ISO 27001 was issued on 25 September 2013 by Indian Organization of Standards. It is a specification for ISMS (Information Security Management System). An ISM is a structure of policies and procedures to manage an organization systematically. It aims at ensuring the business continuity related to Information Security by reducing the risk. It can be targeted towards the different type of data, technical data, employee’s data, and customer data. ISMS comprises of proposal for Gap Analysis, Objective & targets, documentation, internal audits, continual improvement, and corrective and preventive action. Organizations business has threat of fire, flood and sometimes their information systems are also exposed to threat. Nowadays computer viruses and hacking are very common. ISMS help an organization to reduce such kind of risks. No matter how secure and protected is the information of the organization but still it gets leaked by some Hackers.
All the sections of the organization need to cooperate in ISMS. The specification interprets the planning process as:
- Define security policy.
- Define the scope of ISMS
- Manage identified risks.
- Select control objectives and controls to be implemented.
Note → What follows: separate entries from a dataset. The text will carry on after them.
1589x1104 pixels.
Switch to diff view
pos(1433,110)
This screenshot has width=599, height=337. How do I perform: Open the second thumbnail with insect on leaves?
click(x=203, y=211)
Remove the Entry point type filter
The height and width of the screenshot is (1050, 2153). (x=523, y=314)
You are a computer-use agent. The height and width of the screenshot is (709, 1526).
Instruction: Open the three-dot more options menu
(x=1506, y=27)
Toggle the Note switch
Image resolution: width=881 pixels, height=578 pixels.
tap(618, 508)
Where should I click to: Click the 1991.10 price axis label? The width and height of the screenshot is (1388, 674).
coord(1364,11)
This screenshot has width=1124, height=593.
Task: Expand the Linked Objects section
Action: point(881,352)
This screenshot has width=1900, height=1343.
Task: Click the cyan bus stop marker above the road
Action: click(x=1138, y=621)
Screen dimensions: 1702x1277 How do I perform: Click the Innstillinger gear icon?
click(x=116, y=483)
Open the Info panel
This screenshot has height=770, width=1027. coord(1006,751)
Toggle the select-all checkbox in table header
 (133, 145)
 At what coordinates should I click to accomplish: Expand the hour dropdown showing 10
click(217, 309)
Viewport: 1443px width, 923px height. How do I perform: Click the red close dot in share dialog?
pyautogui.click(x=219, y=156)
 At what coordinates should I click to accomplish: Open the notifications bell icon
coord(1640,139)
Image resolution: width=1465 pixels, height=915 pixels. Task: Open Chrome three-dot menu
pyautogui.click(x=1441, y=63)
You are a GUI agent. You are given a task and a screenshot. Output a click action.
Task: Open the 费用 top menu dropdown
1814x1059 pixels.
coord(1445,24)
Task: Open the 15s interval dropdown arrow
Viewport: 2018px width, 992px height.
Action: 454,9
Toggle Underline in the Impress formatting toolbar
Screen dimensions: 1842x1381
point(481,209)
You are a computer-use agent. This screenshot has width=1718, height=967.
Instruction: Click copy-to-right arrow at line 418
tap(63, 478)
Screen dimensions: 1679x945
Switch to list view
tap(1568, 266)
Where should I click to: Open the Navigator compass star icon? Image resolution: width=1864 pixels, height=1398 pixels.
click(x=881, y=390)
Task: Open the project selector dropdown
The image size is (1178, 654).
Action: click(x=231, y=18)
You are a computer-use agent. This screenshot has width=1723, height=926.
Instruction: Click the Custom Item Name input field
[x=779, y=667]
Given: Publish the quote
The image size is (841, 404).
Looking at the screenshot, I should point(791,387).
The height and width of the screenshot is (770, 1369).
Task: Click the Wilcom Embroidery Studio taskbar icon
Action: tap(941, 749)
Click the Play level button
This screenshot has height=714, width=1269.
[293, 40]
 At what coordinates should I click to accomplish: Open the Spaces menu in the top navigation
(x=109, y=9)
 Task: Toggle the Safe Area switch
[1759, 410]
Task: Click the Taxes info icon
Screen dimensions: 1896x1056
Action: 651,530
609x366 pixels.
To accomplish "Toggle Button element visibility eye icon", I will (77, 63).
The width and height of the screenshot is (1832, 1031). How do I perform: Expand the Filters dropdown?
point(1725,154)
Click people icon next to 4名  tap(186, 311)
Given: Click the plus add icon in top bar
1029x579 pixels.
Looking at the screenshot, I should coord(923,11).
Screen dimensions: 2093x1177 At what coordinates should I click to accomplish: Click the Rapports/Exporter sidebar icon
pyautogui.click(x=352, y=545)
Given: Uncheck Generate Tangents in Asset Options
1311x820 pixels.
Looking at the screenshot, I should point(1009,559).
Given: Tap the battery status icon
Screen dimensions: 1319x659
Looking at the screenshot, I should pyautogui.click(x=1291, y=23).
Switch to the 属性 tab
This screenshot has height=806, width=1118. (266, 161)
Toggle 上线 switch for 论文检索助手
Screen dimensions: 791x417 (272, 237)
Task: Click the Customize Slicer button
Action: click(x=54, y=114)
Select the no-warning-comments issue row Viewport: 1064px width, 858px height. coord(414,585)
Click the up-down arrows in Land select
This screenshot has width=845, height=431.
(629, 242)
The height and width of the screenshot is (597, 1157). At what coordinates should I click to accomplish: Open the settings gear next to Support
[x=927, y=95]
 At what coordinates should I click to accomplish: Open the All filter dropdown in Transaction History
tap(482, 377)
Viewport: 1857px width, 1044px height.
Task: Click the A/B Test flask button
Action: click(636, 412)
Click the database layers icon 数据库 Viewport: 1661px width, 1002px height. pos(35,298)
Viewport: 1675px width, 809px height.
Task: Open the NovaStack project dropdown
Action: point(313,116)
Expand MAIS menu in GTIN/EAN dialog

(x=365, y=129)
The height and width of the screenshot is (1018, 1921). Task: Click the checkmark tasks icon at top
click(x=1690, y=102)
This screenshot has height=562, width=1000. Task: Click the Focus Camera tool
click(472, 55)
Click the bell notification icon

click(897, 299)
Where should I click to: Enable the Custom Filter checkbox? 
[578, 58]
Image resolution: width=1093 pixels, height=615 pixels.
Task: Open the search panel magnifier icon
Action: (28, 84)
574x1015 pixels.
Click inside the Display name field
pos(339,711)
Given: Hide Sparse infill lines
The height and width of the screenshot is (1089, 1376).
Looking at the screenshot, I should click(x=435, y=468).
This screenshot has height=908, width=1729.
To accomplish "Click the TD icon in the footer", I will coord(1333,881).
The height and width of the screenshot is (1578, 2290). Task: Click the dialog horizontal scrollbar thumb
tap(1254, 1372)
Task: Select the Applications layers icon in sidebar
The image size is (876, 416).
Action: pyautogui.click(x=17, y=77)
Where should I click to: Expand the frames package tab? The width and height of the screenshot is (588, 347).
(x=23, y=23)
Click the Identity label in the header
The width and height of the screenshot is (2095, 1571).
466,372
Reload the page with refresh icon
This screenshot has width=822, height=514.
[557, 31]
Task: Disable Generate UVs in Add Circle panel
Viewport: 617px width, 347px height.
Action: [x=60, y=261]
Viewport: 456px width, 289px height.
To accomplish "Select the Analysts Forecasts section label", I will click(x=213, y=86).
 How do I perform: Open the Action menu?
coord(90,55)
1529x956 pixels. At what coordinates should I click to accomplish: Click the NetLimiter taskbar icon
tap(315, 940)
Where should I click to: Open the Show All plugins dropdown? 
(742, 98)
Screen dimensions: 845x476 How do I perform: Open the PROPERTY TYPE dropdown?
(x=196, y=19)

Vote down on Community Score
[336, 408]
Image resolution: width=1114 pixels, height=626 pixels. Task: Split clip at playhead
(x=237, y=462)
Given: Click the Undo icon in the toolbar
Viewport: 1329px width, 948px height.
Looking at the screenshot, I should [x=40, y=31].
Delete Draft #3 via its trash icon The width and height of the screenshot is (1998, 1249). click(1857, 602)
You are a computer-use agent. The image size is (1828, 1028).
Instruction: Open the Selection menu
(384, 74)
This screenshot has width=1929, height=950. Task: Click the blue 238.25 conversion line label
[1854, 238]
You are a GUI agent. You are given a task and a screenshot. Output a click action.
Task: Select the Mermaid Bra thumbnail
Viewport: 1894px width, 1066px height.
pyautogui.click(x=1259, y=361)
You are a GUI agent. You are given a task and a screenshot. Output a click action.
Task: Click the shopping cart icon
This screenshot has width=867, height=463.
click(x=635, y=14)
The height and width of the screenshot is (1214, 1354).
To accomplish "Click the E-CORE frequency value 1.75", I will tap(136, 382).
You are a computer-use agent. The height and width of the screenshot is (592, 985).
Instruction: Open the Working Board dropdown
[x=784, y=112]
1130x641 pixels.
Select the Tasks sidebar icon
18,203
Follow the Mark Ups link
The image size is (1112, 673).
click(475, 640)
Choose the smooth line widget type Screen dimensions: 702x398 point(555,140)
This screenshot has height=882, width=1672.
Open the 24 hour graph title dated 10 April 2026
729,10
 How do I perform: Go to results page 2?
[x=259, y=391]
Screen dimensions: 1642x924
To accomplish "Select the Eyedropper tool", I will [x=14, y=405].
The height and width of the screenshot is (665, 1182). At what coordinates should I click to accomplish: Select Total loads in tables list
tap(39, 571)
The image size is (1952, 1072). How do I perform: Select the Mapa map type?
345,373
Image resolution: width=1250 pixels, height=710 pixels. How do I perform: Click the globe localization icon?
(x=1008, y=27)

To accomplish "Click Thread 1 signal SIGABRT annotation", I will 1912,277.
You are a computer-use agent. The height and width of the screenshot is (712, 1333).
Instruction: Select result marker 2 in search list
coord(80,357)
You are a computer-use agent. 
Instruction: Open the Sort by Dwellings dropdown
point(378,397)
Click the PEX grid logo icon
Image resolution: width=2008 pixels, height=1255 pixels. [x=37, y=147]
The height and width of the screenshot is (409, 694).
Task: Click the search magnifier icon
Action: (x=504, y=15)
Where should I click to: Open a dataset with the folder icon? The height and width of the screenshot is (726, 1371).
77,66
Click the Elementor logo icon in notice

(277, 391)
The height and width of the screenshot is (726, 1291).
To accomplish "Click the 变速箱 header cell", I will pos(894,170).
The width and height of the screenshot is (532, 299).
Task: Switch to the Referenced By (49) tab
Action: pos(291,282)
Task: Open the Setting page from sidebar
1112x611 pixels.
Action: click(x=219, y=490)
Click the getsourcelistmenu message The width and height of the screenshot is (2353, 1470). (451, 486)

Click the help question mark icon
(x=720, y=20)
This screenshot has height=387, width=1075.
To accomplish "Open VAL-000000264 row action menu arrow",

- Conduct risk assessment.
- Prepare statements of applicability.
An ISM is considered as beneficial tool for an organization. This standard makes sure that the data is secured and also ensures continuation of information security system. The design and execution of an organization’s ISMS is affected by the organization’s needs and objectives, security requirements, the organizational processes used and the size and structure of the organization.
Following are the benefits of ISMS:
- Reduces risks.
- Ensures the security of information system.
- Get a competitive advantage.
- Improves the reputation of an organization.
- Cost reduction.
- Increasing awareness about information security.
- Increased customer satisfaction.
The whole organization gets aware about the security system by implementing ISMS. This standard is mostly related to the Banks, BPO’s, Credit Cards departments, Hospitals and patient’s related data, Development department of Engineering Company, IT sector. Implementation of this standard helps to reduce the risks of computer viruses and have control on hacking systems.